Objective A: In the discussion guide on 1 Corinthians 14, what is the literal term for the speakers Paul says to invite in verse 29?
Objective B: From the discussion guide on 1 Corinthians 14, reproduce everything from "Discussion Questions" down to "native to earth?".
Objective C: Carry the discussion guide on 1 Corinthians 14 forward from the point where it ends.

++++ Excerpt ++++

Discussion Questions
- 1
Paul urges the Christians in Corinth to “eagerly hope you get to experience some spiritual gifts—especially the gift of prophecy” (1 Corinthians 14:1). That seems to imply we can get a spiritual gift that we don’t currently have. Do you think we come with spiritual gifts embedded into our character, or are spiritual gifts something we can cultivate from nothing more than perhaps a tiny seed?
- 2
When Paul writes about “the gift of speaking in the heavenly language called tongues” (1 Corinthians 14:2), some Christians say he is referring to foreign languages, not to what is sometimes called “unknown languages” that sound like babbling. What clues in this chapter would you point to if you wanted to illustrate that Paul is talking about a language that is not native to earth?
- 3
If you’ve had some experience with churches or individual Christians practicing what is generally called “speaking in tongues,” what do you think about it?
- 4
Paul seems to imply that some people speaking in a heavenly language of tongues may not understand what they are saying (1 Corinthians 14:14). In other words, what’s coming out of their mouths sounds like babbling not only to the people around them but to themselves as well. If that’s true, what sense does that make?
- 5
Paul seems to be throwing a wet blanket on the practice of speaking in tongues during worship services in Corinth. “I’ll tell you this, in a church service I’d rather say five simple words that make sense to me rather than 10,000 words in a language no one on earth understands” (1 Corinthians 14:19). Why do you think Paul said this?
- 6
What do you make of 1 Corinthians 14:22, perhaps the most puzzling verse in this chapter? “The mysterious language of tongues isn’t a sign intended for God’s people, the believers. It’s for nonbelievers. Prophecy is just the opposite. It’s for believers, not for nonbelievers.”
- 7
When Paul describes what a worship service should look like he says, “Invite two or three speakers to deliver God’s message to the people” (1 Corinthians 14:29). The literal term for those speakers is “prophets.” Given the context, these prophets might seem to be more like a modern-day preacher or perhaps a layman giving a testimony in church, rather than an Old Testament prophet delivering a message he got from God in a vision or a dream. Which direction do you lean?

++++ Information shown ++++

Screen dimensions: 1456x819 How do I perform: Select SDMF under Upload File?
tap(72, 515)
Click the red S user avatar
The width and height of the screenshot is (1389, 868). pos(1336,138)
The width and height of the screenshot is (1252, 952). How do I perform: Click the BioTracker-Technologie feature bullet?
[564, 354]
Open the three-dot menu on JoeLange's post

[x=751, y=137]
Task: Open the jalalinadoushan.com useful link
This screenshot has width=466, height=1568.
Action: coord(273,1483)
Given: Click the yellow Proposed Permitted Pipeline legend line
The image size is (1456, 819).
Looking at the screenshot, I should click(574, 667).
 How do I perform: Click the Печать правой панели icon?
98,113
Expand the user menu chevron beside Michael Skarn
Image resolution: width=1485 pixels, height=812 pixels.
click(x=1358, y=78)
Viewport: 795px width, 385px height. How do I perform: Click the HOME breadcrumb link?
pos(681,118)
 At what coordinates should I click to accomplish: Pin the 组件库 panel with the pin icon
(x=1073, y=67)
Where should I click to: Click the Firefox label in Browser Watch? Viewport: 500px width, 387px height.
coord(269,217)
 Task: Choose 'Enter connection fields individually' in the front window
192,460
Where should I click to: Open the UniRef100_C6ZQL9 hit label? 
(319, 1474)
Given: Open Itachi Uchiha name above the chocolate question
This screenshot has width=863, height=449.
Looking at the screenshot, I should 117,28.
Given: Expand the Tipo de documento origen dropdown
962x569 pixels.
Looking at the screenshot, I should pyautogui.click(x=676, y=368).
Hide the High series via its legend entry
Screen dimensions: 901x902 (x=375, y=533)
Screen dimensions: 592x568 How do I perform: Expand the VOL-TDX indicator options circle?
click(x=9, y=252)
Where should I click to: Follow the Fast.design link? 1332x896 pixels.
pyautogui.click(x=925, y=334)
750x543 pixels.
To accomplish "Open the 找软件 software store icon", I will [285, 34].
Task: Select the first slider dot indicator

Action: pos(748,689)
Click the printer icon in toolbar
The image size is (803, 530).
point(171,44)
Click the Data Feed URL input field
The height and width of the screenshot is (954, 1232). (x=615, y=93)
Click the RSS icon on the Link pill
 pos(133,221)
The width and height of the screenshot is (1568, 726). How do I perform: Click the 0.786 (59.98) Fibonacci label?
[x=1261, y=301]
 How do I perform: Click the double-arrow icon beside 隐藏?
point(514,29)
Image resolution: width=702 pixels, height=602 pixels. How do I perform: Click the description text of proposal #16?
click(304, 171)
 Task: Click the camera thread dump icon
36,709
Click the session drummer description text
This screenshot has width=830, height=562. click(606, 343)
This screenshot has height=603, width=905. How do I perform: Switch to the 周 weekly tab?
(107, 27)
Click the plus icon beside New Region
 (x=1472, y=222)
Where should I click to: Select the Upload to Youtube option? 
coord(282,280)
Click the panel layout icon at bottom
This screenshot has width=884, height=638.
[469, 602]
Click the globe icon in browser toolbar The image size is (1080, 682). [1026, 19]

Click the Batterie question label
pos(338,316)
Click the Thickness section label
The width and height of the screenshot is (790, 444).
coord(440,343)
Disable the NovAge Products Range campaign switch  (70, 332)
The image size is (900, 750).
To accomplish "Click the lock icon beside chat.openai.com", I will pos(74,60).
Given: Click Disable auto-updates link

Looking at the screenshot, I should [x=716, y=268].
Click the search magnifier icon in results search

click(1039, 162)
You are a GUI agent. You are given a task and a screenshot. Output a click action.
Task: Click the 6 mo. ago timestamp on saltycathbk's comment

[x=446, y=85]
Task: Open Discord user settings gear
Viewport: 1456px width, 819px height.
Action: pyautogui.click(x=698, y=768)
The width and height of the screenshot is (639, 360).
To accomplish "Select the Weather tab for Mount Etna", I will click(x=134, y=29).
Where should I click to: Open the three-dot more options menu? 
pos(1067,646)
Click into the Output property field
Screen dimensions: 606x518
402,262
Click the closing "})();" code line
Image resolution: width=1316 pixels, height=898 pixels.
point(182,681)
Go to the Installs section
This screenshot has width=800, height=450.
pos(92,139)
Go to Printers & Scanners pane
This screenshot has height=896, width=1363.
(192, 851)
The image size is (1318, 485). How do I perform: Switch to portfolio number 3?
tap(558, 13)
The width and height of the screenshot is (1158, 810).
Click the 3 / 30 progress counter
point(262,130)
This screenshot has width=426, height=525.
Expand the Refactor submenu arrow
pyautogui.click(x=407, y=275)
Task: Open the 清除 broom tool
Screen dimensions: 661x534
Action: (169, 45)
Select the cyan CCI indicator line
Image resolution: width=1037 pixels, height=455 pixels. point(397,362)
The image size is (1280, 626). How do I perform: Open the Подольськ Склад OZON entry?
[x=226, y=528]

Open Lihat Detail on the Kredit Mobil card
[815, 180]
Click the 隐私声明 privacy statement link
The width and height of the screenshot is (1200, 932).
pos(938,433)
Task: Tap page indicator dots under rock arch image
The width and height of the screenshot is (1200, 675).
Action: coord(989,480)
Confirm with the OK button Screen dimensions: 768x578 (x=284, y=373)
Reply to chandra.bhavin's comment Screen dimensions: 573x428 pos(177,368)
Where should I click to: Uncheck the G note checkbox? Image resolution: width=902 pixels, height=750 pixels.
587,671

++++

Final answer A: Prophets.

Final answer B:
Discussion Questions
- 1
Paul urges the Christians in Corinth to “eagerly hope you get to experience some spiritual gifts—especially the gift of prophecy” (1 Corinthians 14:1). That seems to imply we can get a spiritual gift that we don’t currently have. Do you think we come with spiritual gifts embedded into our character, or are spiritual gifts something we can cultivate from nothing more than perhaps a tiny seed?
- 2
When Paul writes about “the gift of speaking in the heavenly language called tongues” (1 Corinthians 14:2), some Christians say he is referring to foreign languages, not to what is sometimes called “unknown languages” that sound like babbling. What clues in this chapter would you point to if you wanted to illustrate that Paul is talking about a language that is not native to earth?

Final answer C:
- 8
As Paul has done in some of his other letters, he tells women to cork it in church. “In all the churches where believers meet to worship, women need to worship silently. They aren’t allowed to talk” (1 Corinthians 14:33-34). Why on earth would Paul say something like this? Which option below best reflects your gut reaction?
- He got dumped by his one true love.
- He has mama issues.
- He’s reacting to what may have been an ancient version of a women’s liberation movement that was in danger of becoming a distraction for the Christian movement.
- When it came to women, Paul was a product of his patriarchal, man-first culture.
- God told him that women should keep quiet during church worship services.
- What Paul taught then should apply to churches today.
- 9
LIFE APPLICATION. Which line from this chapter do you think is most relevant and most important for Christians worshiping in churches today? Here are some contenders.
- “Follow love wherever it goes. But along the way, eagerly hope you get to experience some spiritual gifts” (1 Corinthians 14:1).
- “Go ahead and speak in the heavenly language of tongues; don’t tell people they can’t do that” (1 Corinthians 14:39).
- “When you put it all together, keep it respectable and orderly” (1 Corinthians 14:40).